Inuvik in Canada’s Far North waits for a gas line that may never come

 

(Financial Post; Canada; Dec. 11) - “I’m older than this town,” Fred Carmichael said as he drove his truck through Inuvik, Northwest Territories. Carmichael, 81, is among a shrinking generation of Inuvialuit who remember when this outpost was nothing more than a few tents along the Mackenzie River in Canada’s Far North. The town’s attempt to shift toward a modern economy is tied to the proposed Mackenzie Gas Project. The venture led by Imperial Oil and ExxonMobil was proposed in 2000 for a pipeline to move natural gas from the Beaufort Sea delta to markets in Alberta and British Columbia.

 

But after decades of regulatory delays and volatile commodity prices, the project now seems unlikely to ever go forward, leaving the 3,300 residents of this 63-year-old town to contemplate an uncertain future. The government largely subsidizes housing, while summer unemployment numbers in the Northwest Territories reached 30 percent — the highest in Canada. Many locals say the gas pipeline would go at least some way toward combatting the economic woes. The three main Inuit groups in the territories supported the project, and together formed a consortium under the Aboriginal Pipeline Group.

 

But the pipeline, approved in 2010 after years of consultations, hasn’t been built.
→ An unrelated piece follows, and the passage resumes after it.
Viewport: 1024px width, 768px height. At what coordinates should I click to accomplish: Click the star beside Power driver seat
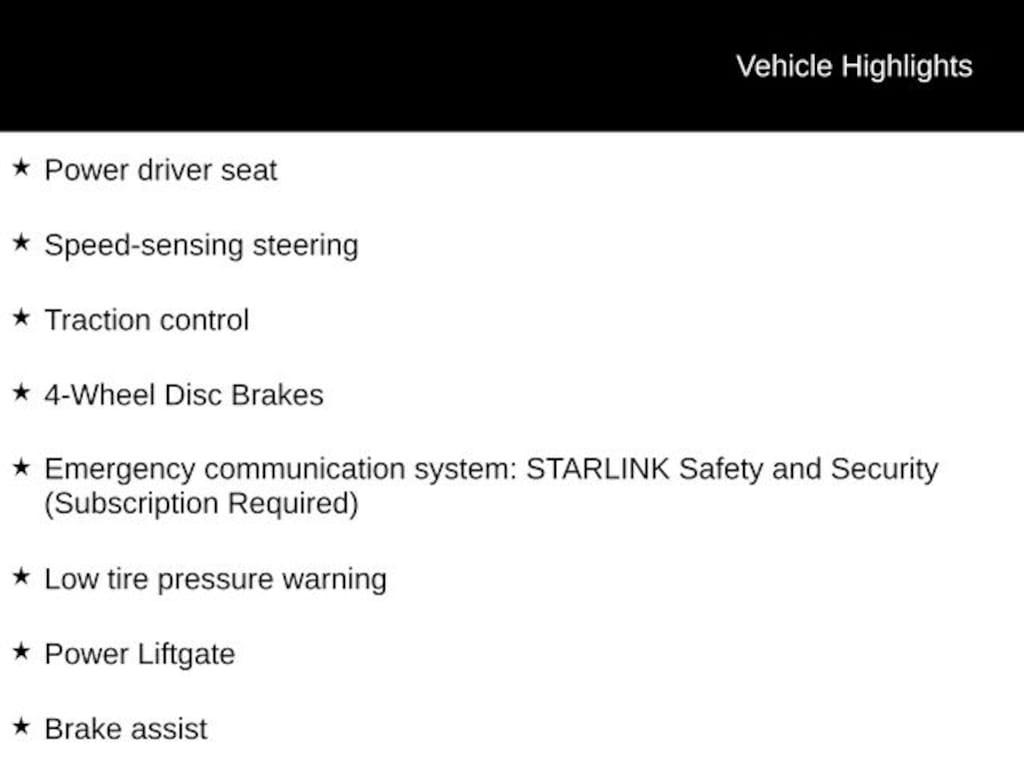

The anxieties of some who reside near the proposed route, as well as a long campaign by environmental groups, caused delays. By the time it was approved, drillers unlocked massive new pockets of shale gas in the U.S. and Canada, pushing down prices and making the project uneconomic. In June 2016, Imperial Oil won government approval to extend the project deadline to 2022, perhaps putting a final deadline on the line. “It’s the project that never goes away but never gets built,” said Inuvik Mayor Jim McDonald.

 

 

 

OPEC warns everyone must adhere to cutbacks for market to recover

 

(Wall Street Journal; Dec. 14) - OPEC warned Dec. 14 that it would need non-OPEC producers to act on the pledge to join an output reduction if a global oil glut is to disappear, though markets could rebalance by the second half of 2017 if both sides keep their promises to cut back on production. The Organization of the Petroleum Exporting Countries over the weekend reached an agreement with producers outside the group to jointly reduce global oil supplies by just under 1.8 million barrels a day.

 

Yet questions have arisen about how much non-OPEC countries such as Russia, which have promised to reduce output by a combined 558,000 barrels a day, will enforce the cuts. Regardless of adherence to the cutbacks, some oil market watchers believe trends in demand might be working against the petroleum cartel. After years of healthy growth fueled by low prices and Asia’s expanding appetite, demand for oil next year could increase at its slowest pace since 2014, some analysts say.

 

In its first monthly market report since the reduction was agreed, the 13-member group said the “OPEC production adjustment alone wouldn't be enough to clear the total overhang” of 300 million barrels currently in storage. “This clearly emphasizes the importance of non-OPEC producers’ contribution to the production adjustment in support of market rebalancing.” If both sides heed their pledges, it “will accelerate the reduction of global inventories and bring forward the rebalancing of the oil market.”